PROVIDED MATERIAL:
####

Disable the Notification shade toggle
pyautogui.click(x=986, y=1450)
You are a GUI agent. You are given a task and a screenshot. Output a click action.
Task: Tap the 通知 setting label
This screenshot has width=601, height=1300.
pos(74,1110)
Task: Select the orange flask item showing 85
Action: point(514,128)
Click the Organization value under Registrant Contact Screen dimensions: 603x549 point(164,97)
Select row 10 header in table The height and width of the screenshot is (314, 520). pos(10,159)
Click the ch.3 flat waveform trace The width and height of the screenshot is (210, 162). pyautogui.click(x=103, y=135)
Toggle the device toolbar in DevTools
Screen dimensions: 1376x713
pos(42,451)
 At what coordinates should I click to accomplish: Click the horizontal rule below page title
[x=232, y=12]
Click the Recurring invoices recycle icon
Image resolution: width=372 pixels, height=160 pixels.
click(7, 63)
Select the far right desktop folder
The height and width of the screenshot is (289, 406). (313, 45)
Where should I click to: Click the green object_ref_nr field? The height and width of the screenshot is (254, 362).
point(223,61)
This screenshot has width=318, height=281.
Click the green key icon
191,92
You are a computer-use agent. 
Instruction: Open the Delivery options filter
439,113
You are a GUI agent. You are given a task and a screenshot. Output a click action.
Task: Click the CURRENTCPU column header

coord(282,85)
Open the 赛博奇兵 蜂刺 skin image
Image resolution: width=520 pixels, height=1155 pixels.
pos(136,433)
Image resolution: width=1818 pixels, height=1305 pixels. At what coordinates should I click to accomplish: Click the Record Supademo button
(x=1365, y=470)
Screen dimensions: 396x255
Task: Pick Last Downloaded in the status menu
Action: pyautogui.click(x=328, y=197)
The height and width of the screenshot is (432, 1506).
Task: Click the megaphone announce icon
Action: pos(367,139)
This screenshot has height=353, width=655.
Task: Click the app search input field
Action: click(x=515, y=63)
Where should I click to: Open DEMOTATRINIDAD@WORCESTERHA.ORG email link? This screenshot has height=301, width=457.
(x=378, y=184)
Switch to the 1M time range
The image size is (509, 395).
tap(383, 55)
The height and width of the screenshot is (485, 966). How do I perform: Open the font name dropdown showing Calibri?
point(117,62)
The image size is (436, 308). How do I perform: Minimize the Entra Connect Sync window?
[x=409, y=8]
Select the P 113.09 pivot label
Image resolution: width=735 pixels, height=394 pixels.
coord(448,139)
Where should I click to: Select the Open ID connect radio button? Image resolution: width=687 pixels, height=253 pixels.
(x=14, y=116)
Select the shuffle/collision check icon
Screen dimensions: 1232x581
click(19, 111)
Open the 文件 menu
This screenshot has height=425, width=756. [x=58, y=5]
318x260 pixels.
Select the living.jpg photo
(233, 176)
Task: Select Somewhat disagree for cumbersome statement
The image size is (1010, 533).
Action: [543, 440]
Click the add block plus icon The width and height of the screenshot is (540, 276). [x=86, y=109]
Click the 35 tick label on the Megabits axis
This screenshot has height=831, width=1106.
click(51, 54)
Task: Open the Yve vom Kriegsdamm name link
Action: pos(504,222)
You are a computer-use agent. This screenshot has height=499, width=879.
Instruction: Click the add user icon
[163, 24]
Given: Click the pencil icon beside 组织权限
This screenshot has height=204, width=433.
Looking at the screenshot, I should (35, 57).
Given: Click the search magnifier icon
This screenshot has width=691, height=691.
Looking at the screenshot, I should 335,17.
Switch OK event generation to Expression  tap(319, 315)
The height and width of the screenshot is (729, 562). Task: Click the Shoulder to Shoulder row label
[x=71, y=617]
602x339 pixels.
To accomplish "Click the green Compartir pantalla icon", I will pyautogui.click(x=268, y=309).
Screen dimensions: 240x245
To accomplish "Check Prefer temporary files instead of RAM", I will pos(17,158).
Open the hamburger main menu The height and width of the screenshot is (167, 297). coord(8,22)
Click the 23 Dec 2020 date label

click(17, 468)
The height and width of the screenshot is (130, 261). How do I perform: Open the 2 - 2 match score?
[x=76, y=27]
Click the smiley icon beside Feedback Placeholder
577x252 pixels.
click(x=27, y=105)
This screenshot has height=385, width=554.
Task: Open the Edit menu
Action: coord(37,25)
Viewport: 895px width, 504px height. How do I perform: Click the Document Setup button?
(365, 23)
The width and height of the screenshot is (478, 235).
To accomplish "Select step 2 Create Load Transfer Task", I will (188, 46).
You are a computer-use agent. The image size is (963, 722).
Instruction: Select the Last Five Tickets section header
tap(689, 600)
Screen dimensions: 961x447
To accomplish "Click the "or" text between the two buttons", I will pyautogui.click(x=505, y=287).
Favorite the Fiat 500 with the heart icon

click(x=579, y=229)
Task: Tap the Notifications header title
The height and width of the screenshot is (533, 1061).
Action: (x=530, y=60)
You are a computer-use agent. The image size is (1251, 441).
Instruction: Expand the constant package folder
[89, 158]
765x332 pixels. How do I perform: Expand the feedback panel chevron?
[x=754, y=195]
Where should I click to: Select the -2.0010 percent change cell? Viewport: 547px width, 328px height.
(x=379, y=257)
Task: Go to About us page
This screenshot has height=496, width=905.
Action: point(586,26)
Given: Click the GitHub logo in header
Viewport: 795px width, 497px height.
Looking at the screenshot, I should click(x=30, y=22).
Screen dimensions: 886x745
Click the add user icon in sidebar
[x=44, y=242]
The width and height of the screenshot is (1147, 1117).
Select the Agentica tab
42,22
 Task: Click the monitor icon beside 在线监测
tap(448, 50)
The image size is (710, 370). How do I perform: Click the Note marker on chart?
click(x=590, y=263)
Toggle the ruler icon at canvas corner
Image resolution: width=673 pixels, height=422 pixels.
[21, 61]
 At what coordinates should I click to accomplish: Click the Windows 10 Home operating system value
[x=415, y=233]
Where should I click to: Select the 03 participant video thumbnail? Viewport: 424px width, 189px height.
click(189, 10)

####

Rewrite all of the rows above, replacing every "GUI agent" with "screen agent" and leaving everything else unchanged.

RESPONSE TO THIS TASK:
Disable the Notification shade toggle
pyautogui.click(x=986, y=1450)
You are a screen agent. You are given a task and a screenshot. Output a click action.
Task: Tap the 通知 setting label
This screenshot has width=601, height=1300.
pos(74,1110)
Task: Select the orange flask item showing 85
Action: point(514,128)
Click the Organization value under Registrant Contact Screen dimensions: 603x549 point(164,97)
Select row 10 header in table The height and width of the screenshot is (314, 520). pos(10,159)
Click the ch.3 flat waveform trace The width and height of the screenshot is (210, 162). pyautogui.click(x=103, y=135)
Toggle the device toolbar in DevTools
Screen dimensions: 1376x713
pos(42,451)
 At what coordinates should I click to accomplish: Click the horizontal rule below page title
[x=232, y=12]
Click the Recurring invoices recycle icon
Image resolution: width=372 pixels, height=160 pixels.
click(7, 63)
Select the far right desktop folder
The height and width of the screenshot is (289, 406). (313, 45)
Where should I click to: Click the green object_ref_nr field? The height and width of the screenshot is (254, 362).
point(223,61)
This screenshot has width=318, height=281.
Click the green key icon
191,92
You are a computer-use agent. 
Instruction: Open the Delivery options filter
439,113
You are a screen agent. You are given a task and a screenshot. Output a click action.
Task: Click the CURRENTCPU column header

coord(282,85)
Open the 赛博奇兵 蜂刺 skin image
Image resolution: width=520 pixels, height=1155 pixels.
pos(136,433)
Image resolution: width=1818 pixels, height=1305 pixels. At what coordinates should I click to accomplish: Click the Record Supademo button
(x=1365, y=470)
Screen dimensions: 396x255
Task: Pick Last Downloaded in the status menu
Action: pyautogui.click(x=328, y=197)
The height and width of the screenshot is (432, 1506).
Task: Click the megaphone announce icon
Action: pos(367,139)
This screenshot has height=353, width=655.
Task: Click the app search input field
Action: click(x=515, y=63)
Where should I click to: Open DEMOTATRINIDAD@WORCESTERHA.ORG email link? This screenshot has height=301, width=457.
(x=378, y=184)
Switch to the 1M time range
The image size is (509, 395).
tap(383, 55)
The height and width of the screenshot is (485, 966). How do I perform: Open the font name dropdown showing Calibri?
point(117,62)
The image size is (436, 308). How do I perform: Minimize the Entra Connect Sync window?
[x=409, y=8]
Select the P 113.09 pivot label
Image resolution: width=735 pixels, height=394 pixels.
coord(448,139)
Where should I click to: Select the Open ID connect radio button? Image resolution: width=687 pixels, height=253 pixels.
(x=14, y=116)
Select the shuffle/collision check icon
Screen dimensions: 1232x581
click(19, 111)
Open the 文件 menu
This screenshot has height=425, width=756. [x=58, y=5]
318x260 pixels.
Select the living.jpg photo
(233, 176)
Task: Select Somewhat disagree for cumbersome statement
The image size is (1010, 533).
Action: [543, 440]
Click the add block plus icon The width and height of the screenshot is (540, 276). [x=86, y=109]
Click the 35 tick label on the Megabits axis
This screenshot has height=831, width=1106.
click(51, 54)
Task: Open the Yve vom Kriegsdamm name link
Action: pos(504,222)
You are a computer-use agent. This screenshot has height=499, width=879.
Instruction: Click the add user icon
[163, 24]
Given: Click the pencil icon beside 组织权限
This screenshot has height=204, width=433.
Looking at the screenshot, I should (35, 57).
Given: Click the search magnifier icon
This screenshot has width=691, height=691.
Looking at the screenshot, I should 335,17.
Switch OK event generation to Expression  tap(319, 315)
The height and width of the screenshot is (729, 562). Task: Click the Shoulder to Shoulder row label
[x=71, y=617]
602x339 pixels.
To accomplish "Click the green Compartir pantalla icon", I will pyautogui.click(x=268, y=309).
Screen dimensions: 240x245
To accomplish "Check Prefer temporary files instead of RAM", I will pos(17,158).
Open the hamburger main menu The height and width of the screenshot is (167, 297). coord(8,22)
Click the 23 Dec 2020 date label

click(17, 468)
The height and width of the screenshot is (130, 261). How do I perform: Open the 2 - 2 match score?
[x=76, y=27]
Click the smiley icon beside Feedback Placeholder
577x252 pixels.
click(x=27, y=105)
This screenshot has height=385, width=554.
Task: Open the Edit menu
Action: coord(37,25)
Viewport: 895px width, 504px height. How do I perform: Click the Document Setup button?
(365, 23)
The width and height of the screenshot is (478, 235).
To accomplish "Select step 2 Create Load Transfer Task", I will (188, 46).
You are a computer-use agent. The image size is (963, 722).
Instruction: Select the Last Five Tickets section header
tap(689, 600)
Screen dimensions: 961x447
To accomplish "Click the "or" text between the two buttons", I will pyautogui.click(x=505, y=287).
Favorite the Fiat 500 with the heart icon

click(x=579, y=229)
Task: Tap the Notifications header title
The height and width of the screenshot is (533, 1061).
Action: (x=530, y=60)
You are a computer-use agent. The image size is (1251, 441).
Instruction: Expand the constant package folder
[89, 158]
765x332 pixels. How do I perform: Expand the feedback panel chevron?
[x=754, y=195]
Where should I click to: Select the -2.0010 percent change cell? Viewport: 547px width, 328px height.
(x=379, y=257)
Task: Go to About us page
This screenshot has height=496, width=905.
Action: point(586,26)
Given: Click the GitHub logo in header
Viewport: 795px width, 497px height.
Looking at the screenshot, I should click(x=30, y=22).
Screen dimensions: 886x745
Click the add user icon in sidebar
[x=44, y=242]
The width and height of the screenshot is (1147, 1117).
Select the Agentica tab
42,22
 Task: Click the monitor icon beside 在线监测
tap(448, 50)
The image size is (710, 370). How do I perform: Click the Note marker on chart?
click(x=590, y=263)
Toggle the ruler icon at canvas corner
Image resolution: width=673 pixels, height=422 pixels.
[21, 61]
 At what coordinates should I click to accomplish: Click the Windows 10 Home operating system value
[x=415, y=233]
Where should I click to: Select the 03 participant video thumbnail? Viewport: 424px width, 189px height.
click(189, 10)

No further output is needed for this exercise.